Supplied information:
=======
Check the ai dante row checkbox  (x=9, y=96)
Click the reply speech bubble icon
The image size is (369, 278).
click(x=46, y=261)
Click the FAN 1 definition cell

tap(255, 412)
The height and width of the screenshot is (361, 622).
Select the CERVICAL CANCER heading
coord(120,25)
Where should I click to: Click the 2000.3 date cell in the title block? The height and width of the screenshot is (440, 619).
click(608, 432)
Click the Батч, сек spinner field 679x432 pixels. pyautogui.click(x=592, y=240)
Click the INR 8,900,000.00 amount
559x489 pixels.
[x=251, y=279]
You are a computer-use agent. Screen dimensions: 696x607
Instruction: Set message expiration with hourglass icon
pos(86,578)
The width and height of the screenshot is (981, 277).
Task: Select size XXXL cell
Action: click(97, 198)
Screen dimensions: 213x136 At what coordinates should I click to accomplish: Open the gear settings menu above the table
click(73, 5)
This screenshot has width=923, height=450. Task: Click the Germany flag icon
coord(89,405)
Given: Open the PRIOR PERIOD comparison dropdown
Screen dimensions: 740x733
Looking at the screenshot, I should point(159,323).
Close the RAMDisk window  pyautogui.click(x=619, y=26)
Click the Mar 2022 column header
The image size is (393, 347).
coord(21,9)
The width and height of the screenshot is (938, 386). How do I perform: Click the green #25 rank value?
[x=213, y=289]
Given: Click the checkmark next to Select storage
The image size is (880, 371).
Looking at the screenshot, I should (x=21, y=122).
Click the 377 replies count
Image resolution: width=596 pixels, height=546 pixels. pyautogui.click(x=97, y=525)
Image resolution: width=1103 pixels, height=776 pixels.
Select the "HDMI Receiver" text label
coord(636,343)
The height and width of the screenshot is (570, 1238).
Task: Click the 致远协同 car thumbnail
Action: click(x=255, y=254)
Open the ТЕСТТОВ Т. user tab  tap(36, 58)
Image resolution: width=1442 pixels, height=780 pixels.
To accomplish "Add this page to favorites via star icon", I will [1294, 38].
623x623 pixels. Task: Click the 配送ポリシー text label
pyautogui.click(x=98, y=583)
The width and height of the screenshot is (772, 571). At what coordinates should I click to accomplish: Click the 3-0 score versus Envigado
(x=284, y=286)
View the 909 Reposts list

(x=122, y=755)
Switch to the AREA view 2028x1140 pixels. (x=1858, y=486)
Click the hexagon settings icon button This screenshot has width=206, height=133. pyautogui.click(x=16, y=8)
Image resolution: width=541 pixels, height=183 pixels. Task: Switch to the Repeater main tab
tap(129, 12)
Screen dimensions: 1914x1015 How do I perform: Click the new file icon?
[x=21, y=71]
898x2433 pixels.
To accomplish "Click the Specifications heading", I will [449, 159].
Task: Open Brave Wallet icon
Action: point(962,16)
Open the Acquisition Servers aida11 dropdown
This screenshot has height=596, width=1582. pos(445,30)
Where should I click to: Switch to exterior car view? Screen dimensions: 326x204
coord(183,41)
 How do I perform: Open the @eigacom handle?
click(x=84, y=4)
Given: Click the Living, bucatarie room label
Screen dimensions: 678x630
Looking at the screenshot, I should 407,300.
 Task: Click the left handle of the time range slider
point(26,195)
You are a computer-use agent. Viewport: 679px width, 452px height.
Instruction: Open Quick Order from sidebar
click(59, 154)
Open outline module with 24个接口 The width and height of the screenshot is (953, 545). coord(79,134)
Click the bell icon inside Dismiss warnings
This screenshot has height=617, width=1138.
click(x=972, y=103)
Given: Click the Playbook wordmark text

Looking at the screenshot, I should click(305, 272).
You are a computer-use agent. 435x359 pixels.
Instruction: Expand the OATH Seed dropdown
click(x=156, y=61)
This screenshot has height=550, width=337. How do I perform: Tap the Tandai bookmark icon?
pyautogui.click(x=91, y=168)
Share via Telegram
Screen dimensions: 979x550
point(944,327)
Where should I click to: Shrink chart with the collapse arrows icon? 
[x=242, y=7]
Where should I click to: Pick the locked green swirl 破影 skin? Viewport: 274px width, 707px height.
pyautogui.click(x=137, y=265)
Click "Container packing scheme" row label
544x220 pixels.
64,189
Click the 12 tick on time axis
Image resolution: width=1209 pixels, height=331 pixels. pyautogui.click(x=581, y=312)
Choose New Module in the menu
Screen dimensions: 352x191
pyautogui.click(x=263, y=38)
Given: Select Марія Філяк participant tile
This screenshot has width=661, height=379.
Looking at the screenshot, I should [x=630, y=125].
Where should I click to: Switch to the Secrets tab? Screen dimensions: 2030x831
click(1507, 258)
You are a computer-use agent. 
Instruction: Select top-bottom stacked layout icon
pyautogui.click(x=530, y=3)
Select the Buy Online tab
=======
About this exercise: Whenever a line in the entries above includes the word "computer", pull that line out.

Response to this task:
You are a computer-use agent. Screen dimensions: 696x607
You are a computer-use agent. Viewport: 679px width, 452px height.
You are a computer-use agent. 435x359 pixels.
You are a computer-use agent. 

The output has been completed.